Only 17% of consumers indicated that it’s a good time to buy a home, down from 19% in June, while the share believing it’s a good time to sell decreased from 66% to 65%. The shares expecting home prices to rise versus fall over the next 12 months converged but remain some distance apart at 41% and 21%, respectively.
“While we’re seeing signs that affordability may be improving in certain parts of the country as supply slowly comes online, household incomes remain stretched relative to would-be mortgage or rent payments, and our latest survey once again reflects real consumer frustration with the housing market,” says Doug Duncan, Fannie Mae senior vice president and chief economist.
“Our recently published Mortgage Understanding Study reaffirmed what we’ve long known: that a significant majority of consumers want to own a home. However, 82% told us in July that it’s a ‘bad time’ to buy, a share that’s remained consistent since January 2023, and these respondents continue to point to elevated prices and mortgage rates as the primary reasons for that belief.
“Meanwhile, there seems to be little expectation among the general population that home buying conditions will improve in the near future: More consumers than not see home prices rising further; and slightly more consumers think mortgage rates will increase, rather than decrease, over the next 12 months.”

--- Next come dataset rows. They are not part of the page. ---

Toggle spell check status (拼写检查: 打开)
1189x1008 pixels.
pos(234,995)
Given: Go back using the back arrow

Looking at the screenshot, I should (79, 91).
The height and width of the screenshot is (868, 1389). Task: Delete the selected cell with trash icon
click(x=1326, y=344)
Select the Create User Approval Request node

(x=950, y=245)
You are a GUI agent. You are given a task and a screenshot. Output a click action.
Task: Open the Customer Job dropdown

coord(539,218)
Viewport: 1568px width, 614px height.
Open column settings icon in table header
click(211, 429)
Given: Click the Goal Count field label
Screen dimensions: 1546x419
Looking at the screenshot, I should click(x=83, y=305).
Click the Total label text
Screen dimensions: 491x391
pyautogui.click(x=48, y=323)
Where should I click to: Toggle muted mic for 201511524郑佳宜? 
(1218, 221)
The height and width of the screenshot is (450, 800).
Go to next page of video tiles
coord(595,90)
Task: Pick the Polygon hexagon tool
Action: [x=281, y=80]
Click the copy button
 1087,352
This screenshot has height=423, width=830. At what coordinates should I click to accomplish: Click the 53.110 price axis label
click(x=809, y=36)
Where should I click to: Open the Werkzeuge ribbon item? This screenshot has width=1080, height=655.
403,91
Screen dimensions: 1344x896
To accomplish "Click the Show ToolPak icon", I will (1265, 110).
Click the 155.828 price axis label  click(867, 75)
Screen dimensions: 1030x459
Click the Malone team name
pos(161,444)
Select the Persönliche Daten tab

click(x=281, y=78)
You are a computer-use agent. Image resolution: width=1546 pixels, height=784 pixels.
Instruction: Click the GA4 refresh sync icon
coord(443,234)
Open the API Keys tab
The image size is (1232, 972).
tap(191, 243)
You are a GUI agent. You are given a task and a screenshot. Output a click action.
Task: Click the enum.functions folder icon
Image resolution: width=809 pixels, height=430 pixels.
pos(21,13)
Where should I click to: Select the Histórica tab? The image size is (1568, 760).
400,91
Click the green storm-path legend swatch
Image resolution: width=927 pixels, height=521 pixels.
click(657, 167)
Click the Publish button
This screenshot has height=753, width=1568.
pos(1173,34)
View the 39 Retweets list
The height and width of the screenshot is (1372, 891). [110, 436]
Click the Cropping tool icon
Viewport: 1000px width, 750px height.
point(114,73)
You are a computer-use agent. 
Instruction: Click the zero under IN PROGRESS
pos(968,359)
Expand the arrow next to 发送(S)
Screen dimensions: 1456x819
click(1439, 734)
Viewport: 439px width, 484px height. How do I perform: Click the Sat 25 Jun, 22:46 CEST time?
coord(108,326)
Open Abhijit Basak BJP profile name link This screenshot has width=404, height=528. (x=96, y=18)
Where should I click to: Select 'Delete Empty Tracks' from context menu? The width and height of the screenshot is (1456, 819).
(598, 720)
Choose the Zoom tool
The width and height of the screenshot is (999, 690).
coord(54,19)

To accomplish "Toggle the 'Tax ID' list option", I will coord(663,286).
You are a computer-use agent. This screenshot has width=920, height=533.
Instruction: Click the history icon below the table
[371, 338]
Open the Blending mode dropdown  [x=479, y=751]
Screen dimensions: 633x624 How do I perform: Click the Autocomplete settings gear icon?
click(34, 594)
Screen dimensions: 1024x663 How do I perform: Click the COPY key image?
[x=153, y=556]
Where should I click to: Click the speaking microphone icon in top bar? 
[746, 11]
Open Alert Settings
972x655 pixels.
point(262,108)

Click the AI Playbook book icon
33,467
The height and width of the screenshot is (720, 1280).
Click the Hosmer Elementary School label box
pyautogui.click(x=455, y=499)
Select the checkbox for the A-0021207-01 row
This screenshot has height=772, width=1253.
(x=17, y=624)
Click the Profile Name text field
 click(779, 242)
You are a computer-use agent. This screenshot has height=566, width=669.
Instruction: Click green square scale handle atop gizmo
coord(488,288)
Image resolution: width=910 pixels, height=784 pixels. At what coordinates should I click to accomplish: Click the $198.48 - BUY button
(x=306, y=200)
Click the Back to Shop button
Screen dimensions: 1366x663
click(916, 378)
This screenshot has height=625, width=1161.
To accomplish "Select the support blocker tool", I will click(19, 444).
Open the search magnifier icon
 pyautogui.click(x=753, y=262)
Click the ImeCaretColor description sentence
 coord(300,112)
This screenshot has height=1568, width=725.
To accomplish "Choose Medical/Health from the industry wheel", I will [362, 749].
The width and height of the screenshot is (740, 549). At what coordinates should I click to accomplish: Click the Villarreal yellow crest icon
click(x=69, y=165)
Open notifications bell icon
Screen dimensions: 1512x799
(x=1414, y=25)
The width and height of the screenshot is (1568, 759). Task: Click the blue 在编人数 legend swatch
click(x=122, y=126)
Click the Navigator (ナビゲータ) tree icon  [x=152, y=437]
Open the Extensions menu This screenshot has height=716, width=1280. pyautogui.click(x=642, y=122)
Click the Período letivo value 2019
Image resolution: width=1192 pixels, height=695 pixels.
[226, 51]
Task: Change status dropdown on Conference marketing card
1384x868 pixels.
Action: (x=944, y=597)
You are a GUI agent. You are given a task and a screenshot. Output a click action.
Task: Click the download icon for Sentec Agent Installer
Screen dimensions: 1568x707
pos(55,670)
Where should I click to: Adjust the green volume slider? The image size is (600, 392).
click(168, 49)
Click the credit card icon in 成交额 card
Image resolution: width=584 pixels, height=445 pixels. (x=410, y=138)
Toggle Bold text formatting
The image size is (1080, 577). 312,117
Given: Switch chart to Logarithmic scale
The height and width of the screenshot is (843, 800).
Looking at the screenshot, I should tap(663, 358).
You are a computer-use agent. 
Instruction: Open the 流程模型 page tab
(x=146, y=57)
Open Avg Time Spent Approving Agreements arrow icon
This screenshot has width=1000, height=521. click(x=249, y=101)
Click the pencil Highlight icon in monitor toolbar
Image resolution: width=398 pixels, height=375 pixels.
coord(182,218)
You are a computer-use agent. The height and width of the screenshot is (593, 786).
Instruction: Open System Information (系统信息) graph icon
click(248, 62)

Twenty-nine percent of consumers expect mortgage rates to decrease over the next 12 months, while 31% expect them to increase. The share of respondents who say they are not concerned about losing their job in the next 12 months decreased from 79% to 77%, while the percentage who say they are concerned increased from 20% to 21%.
“We’re currently forecasting home price growth to decelerate through next year and mortgage rates to average 6.2% by the fourth quarter of 2025 – and, like consumers, we continue to view affordability as the primary constraint to home sales activity,” says Duncan. “One data point we think bears monitoring: The share of respondents who say they would rent, rather than buy, on their next move has been trending slowly upward of late. Right now, it’s difficult to tell if this reflects simple buyer fatigue or a greater sense of disenchantment with the market, but we think it could have important implications should the trend continue.”
Household income improved slightly with 18% saying it increased significantly higher than it was 12 months ago compared to 16% in June.